Peter University, Achina/Onneh
- Motto: Ut Omnes Excellant
- Motto in English: That all May Excel
- Type: Private university
- Established: 2020
- Founders: Catholic Dioceses of Awka and Ekwuluobia
- Accreditation: 2020
- Affiliations: ICAN
- Religious affiliation: Catholic church
- Vice-Chancellor: Fr Prof. Chukwuemenam Umezinwa
- Location: Achina and Onneh, Anambra, Nigeria
- Campus: Suburban;
- Website: https://www.puni.edu.ng/

= Peter University, Achina-Onneh =

Private university in Nigeria

Peter University, Achina/Onneh is a private university in Nigeria.
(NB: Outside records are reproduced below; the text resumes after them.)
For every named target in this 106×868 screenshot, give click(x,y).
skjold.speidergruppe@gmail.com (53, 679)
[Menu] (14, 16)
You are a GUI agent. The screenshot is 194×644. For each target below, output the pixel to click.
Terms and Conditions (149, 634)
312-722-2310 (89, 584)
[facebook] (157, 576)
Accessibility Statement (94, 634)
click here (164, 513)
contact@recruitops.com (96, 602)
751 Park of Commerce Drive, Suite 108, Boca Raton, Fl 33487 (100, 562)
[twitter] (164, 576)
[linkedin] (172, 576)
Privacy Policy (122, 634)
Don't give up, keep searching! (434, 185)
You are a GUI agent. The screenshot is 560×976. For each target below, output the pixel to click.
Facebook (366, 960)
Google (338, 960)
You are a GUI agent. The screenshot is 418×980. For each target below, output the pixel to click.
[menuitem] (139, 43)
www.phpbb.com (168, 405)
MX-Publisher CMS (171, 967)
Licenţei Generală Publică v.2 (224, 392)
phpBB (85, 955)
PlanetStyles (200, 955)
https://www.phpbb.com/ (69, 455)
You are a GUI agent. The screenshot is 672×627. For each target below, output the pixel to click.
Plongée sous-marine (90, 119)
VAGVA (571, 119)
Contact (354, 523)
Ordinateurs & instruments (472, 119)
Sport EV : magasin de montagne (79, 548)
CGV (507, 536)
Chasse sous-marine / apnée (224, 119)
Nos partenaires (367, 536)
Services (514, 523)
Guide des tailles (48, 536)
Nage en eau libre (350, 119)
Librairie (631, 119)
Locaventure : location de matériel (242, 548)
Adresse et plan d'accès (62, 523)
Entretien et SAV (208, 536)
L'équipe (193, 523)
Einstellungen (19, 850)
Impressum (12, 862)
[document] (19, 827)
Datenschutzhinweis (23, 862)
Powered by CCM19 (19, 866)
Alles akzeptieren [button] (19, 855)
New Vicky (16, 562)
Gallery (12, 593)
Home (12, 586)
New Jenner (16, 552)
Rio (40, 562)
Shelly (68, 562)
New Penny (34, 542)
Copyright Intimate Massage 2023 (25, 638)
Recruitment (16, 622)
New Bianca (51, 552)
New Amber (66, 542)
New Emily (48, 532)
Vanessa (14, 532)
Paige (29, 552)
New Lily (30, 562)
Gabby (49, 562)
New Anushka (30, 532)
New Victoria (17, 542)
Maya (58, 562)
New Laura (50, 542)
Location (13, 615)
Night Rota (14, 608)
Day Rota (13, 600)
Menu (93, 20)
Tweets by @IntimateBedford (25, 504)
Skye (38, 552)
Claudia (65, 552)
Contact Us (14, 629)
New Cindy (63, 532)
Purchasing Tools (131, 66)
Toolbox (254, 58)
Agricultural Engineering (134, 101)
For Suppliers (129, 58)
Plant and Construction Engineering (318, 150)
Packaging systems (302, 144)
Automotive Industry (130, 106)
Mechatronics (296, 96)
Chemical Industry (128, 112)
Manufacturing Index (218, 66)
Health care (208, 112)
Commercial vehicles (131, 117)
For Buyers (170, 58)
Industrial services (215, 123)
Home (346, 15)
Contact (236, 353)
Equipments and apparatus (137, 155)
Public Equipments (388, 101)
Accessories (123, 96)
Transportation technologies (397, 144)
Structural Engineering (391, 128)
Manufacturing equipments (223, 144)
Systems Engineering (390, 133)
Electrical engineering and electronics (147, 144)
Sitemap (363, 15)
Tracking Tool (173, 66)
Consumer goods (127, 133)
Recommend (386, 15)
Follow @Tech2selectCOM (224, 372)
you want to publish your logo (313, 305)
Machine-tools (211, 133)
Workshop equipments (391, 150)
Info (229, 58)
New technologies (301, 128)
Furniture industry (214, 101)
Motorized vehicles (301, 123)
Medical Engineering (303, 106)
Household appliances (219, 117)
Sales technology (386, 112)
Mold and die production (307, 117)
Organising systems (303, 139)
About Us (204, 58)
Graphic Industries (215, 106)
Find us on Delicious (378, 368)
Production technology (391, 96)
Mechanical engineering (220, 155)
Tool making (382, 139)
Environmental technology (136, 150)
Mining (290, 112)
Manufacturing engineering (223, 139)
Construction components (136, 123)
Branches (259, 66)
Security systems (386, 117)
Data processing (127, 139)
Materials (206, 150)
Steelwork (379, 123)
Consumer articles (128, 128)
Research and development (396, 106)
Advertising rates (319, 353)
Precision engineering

It is an approved university by the Federal Government of Nigeria and owned by the Catholic Dioceses of Awka and Ekwulobia. It is located in Achina and Onneh towns of Aguata and Orumba local government areas, respectively in Anambra State, Nigeria.

== Accreditation ==
On May 12, 2022, the National Universities Commission (NUC) approved of 12 private universities in Nigeria. Peter University was one of them. The institution is in affiliation with ICAN.

== Matriculation ==
In 2024, Peter University had its maiden matriculation ceremony with about two hundred fresh students.